Below are records with pictures in them; print them exactly, omitting the pictures.

[SOURCE DATA Boundary: Start]

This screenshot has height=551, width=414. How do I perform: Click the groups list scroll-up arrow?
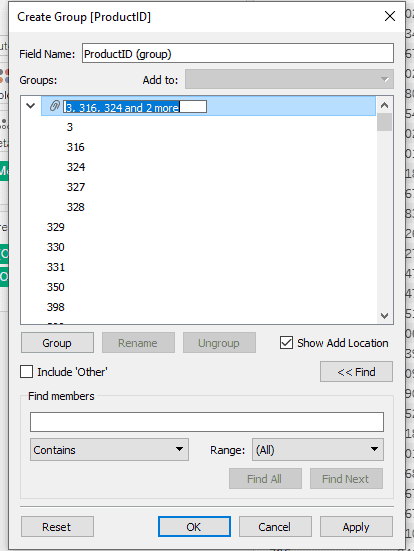(x=384, y=105)
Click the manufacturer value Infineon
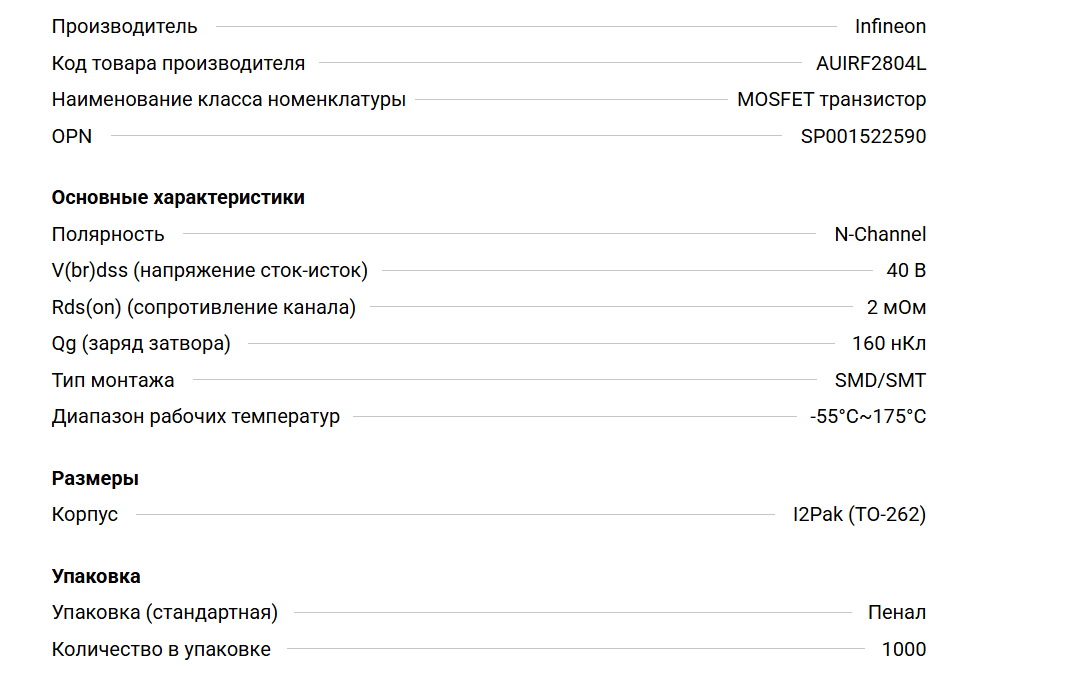1078x673 pixels. pos(890,27)
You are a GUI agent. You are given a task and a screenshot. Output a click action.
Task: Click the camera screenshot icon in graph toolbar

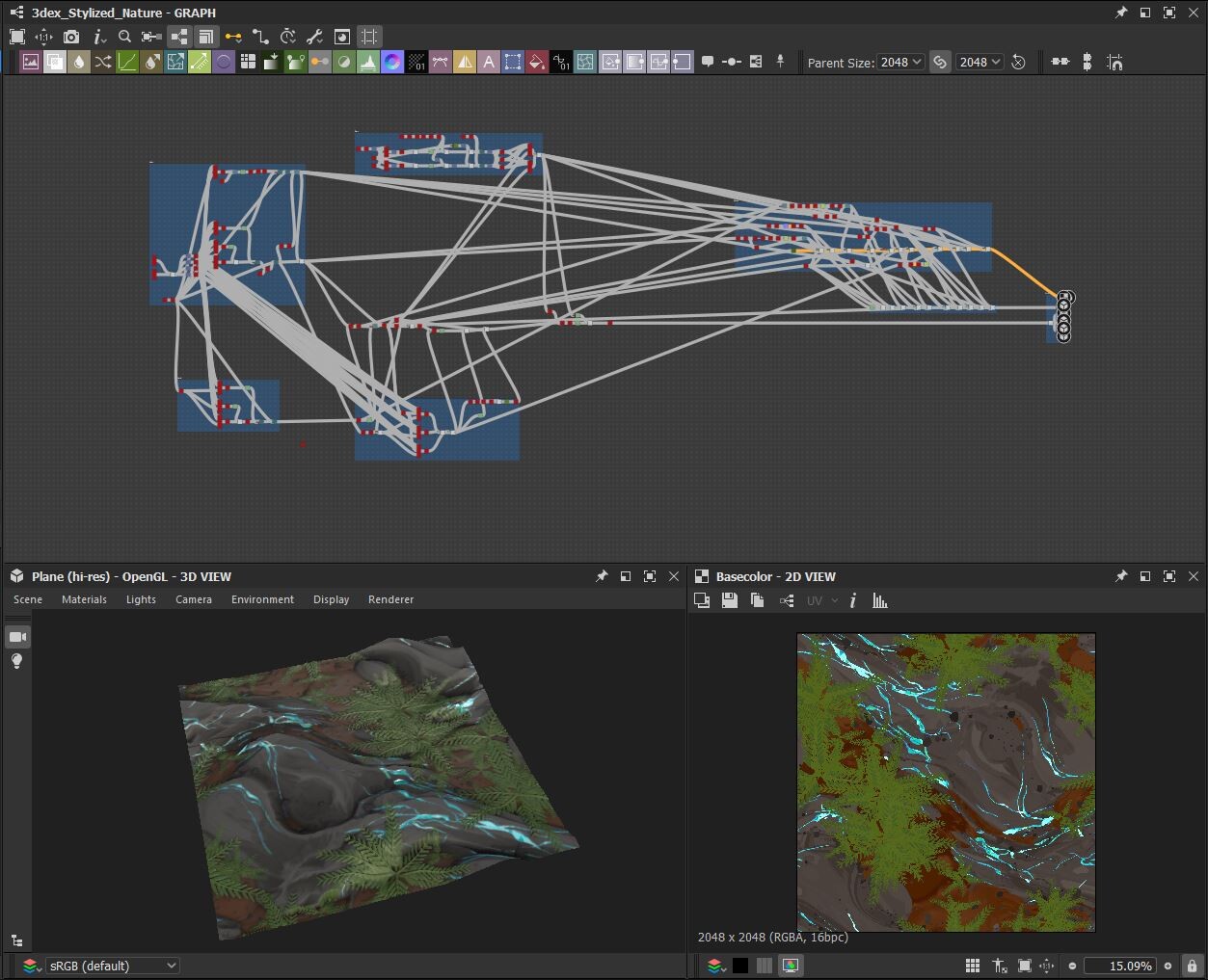(x=71, y=37)
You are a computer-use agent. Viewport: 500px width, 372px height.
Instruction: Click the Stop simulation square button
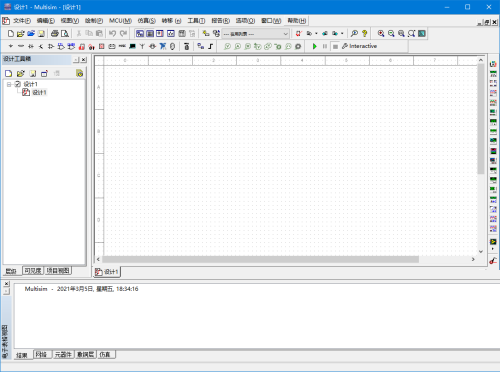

[SOURCE DATA Boundary: End]

-- COMPLETED EXERCISE --
This screenshot has height=551, width=414. How do I perform: Click the groups list scroll-up arrow?
(x=384, y=105)
Click the manufacturer value Infineon
1078x673 pixels. pos(890,27)
You are a GUI agent. You are given a task and a screenshot. Output a click action.
Task: Click the camera screenshot icon in graph toolbar

(x=71, y=37)
You are a computer-use agent. Viewport: 500px width, 372px height.
Instruction: Click the Stop simulation square button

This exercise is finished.